Dating : (25m) Suddenly feel an intense desire for affection and intimacy after 6-7 years of apathy towards dating
Hello everyone,
So for the longest time I practically stopped caring about relationships and love, affection, etc. I had a very short-lived relationship during college with a wonderful girl but it dissolved because she moved across the country and we sort of just lost contact. But oh well, that was when I was 19.
Since then, I haven’t felt the desire at all for a relationship, affection, etc….. up until about a month ago. I don’t know, it’s like all of a sudden I woke up one day and the lightbulb clicked and now I’m constantly horny, crave affection and attention, intimacy, etc. Shit, I feel lonely… masturbation rarely helps nowadays and it’s quite frankly eating me alive. I’m not trying to repress these feelings but can anyone relate to this? It’s like all of my urges were dormant for years and now they’re back full throttle..
In fact, I think masturbating is making me even hornier. Ugh, this totally sucks. I don’t know why I even posted this, I guess to see if anyone is experiencing the same?
Hello, me.
I feel the same and I’m 25 coincidentally
I think it’s also because I’m ready for a relationship now that I’m more established on many other parts of my life? I’m not sure tbh
Weird, I got the same feeling lately. I think the summer season, end of quarantine and hitting biological milestones kinda have created a perfect storm of horny lately, for everyone tbh
Hmm. It might be a lot of things so take this with a grain of salt. It might be psychological; there could be a lot of stuff going on below the surface but that wouldn’t be my guess. I believe it’s probably a biological cause; you’re older and established. It’s around this time that most people are looking for a partner to create a family with, your biological urge to do that might be kicking in. Idk if you want kids or not though. It’s very strange to me that you just woke up one day with this intense desire but it’s not uncommon.
Basically me but about to be 22.
Same I don’t take dating seriously anymore
I relate to this too, but I’m struggling finding anyone who’s serious about dating at my age.
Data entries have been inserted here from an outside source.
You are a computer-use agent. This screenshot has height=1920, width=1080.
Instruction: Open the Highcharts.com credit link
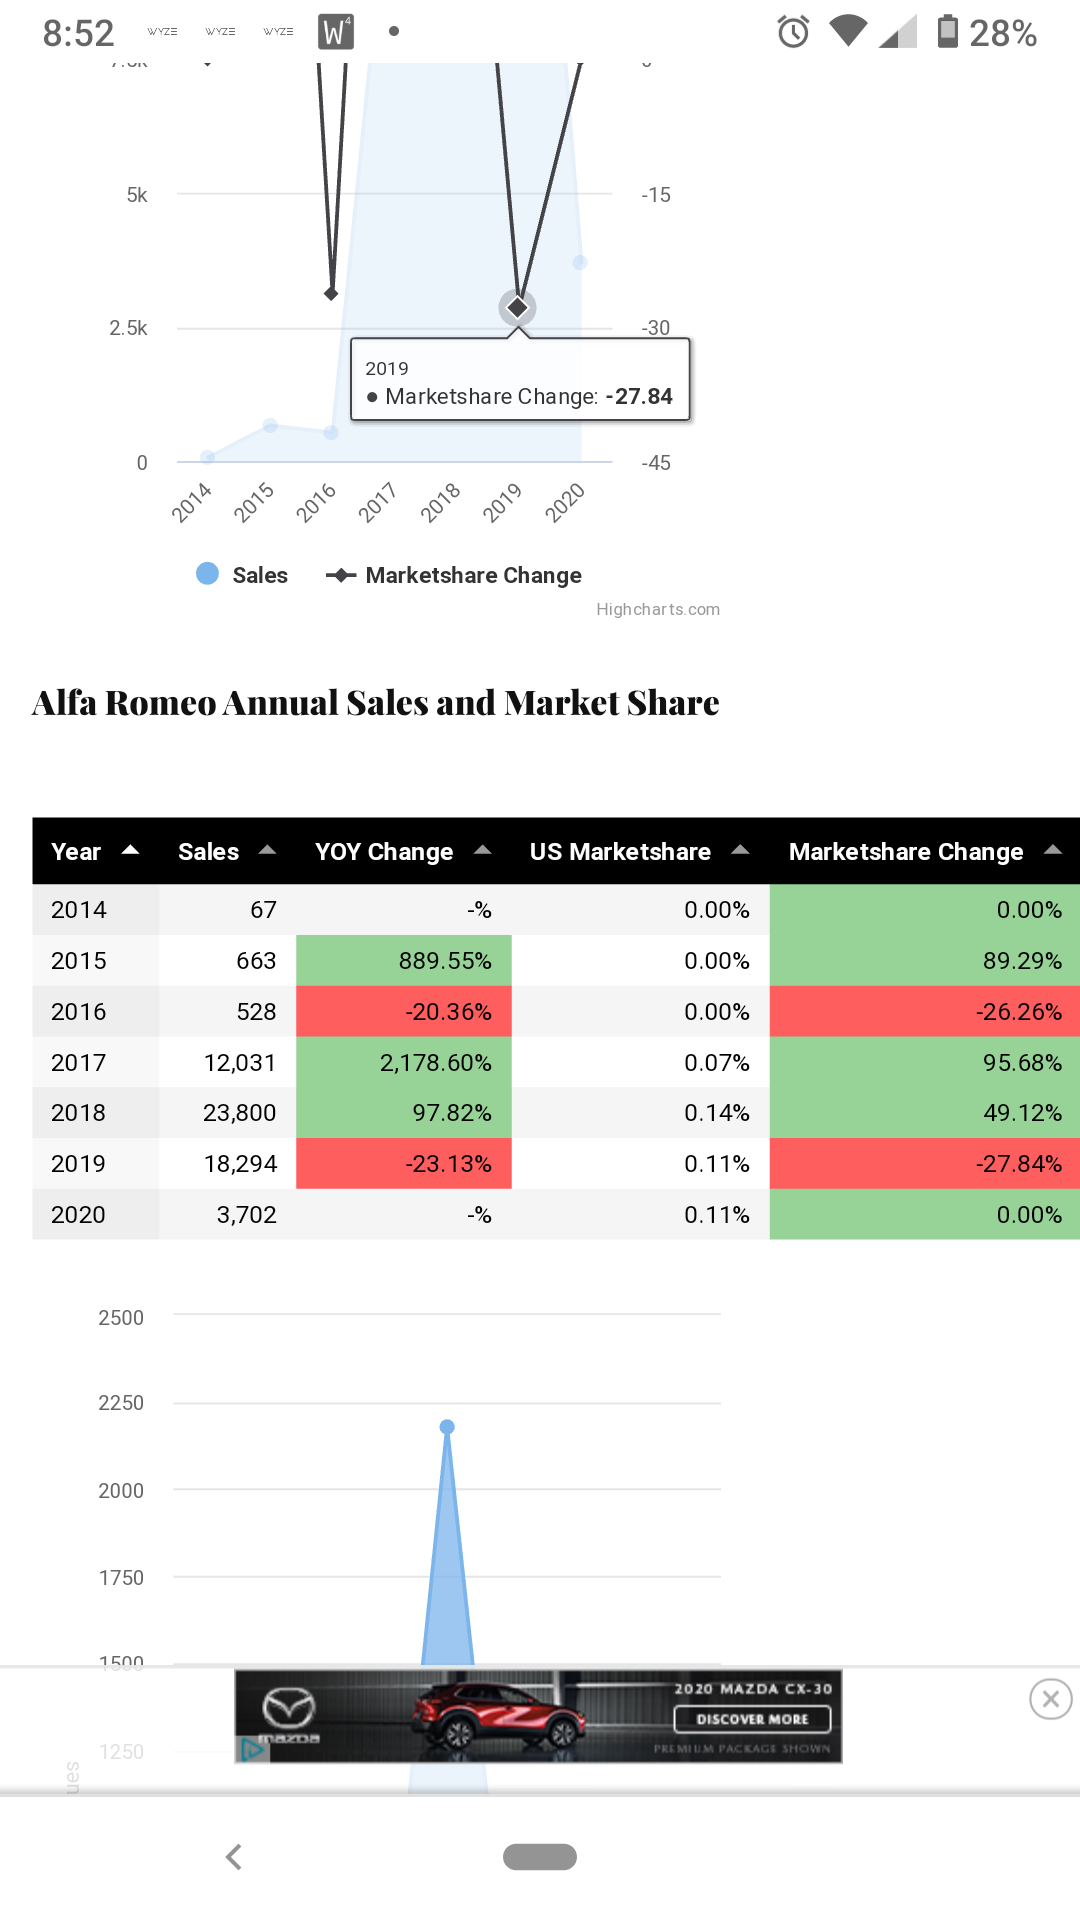[658, 609]
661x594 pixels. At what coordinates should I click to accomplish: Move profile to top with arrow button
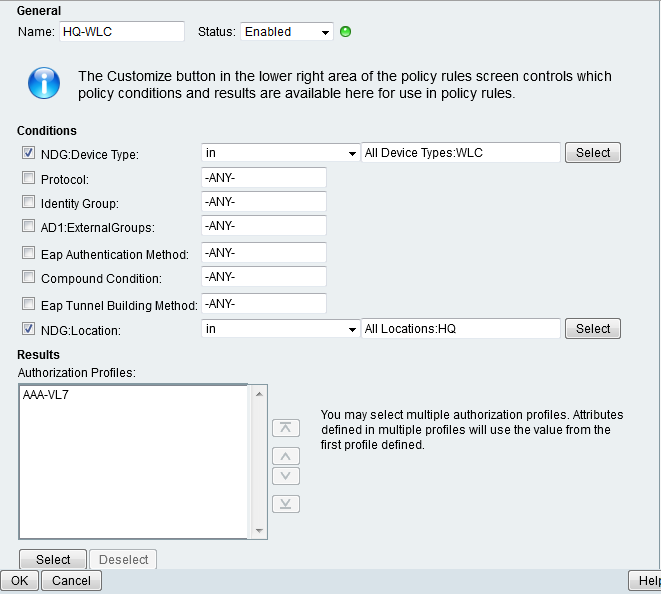(286, 428)
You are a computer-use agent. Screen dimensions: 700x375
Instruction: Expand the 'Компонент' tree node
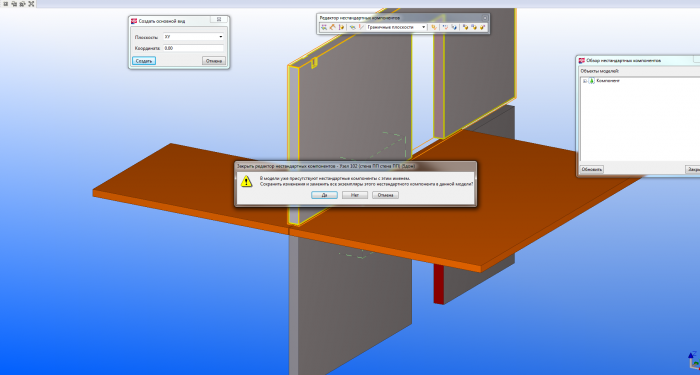coord(584,81)
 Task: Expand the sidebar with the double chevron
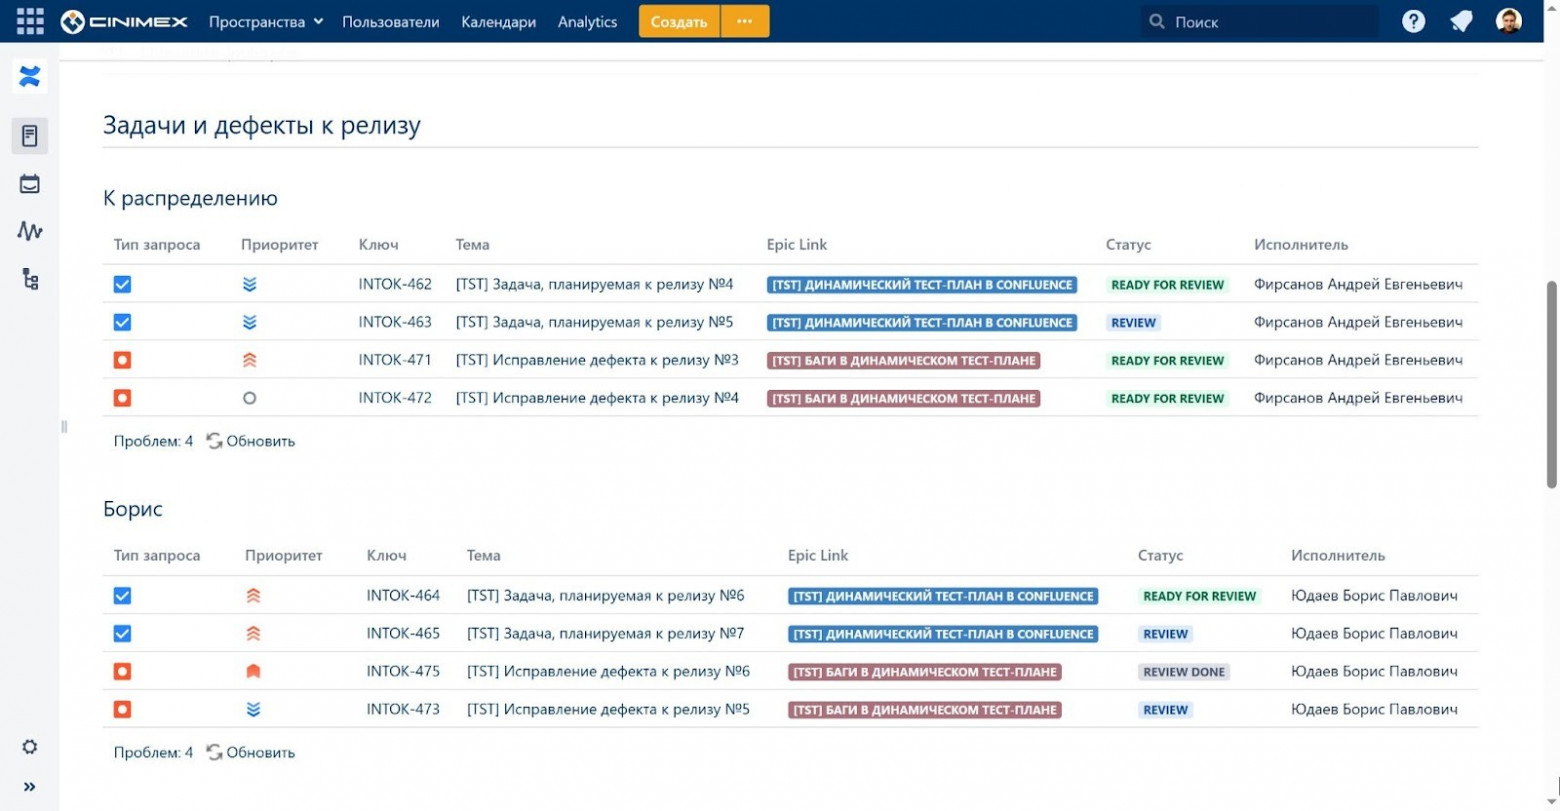pyautogui.click(x=30, y=787)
Hopefully it works out for you though as more people are settling down
I definitely gets bouts of feeling like this and i’ve known others who do too, so you’re not alone. it’s normal to realize that your needs and priorities are shifting, especially as other aspects of your life are in flux as well. i wish you luck staying open to new possibilities in this new phase
It will end in tears
Join the club, man. 24m, same boat. Though I’ve been focusing on improving myself to help distract from it.
Same (26 f). Growing up was more focused on being an unofficial carer for my parents, the craving for company and intimacy suddenly hit me this past year but I’m very introverted and hate the idea of getting started.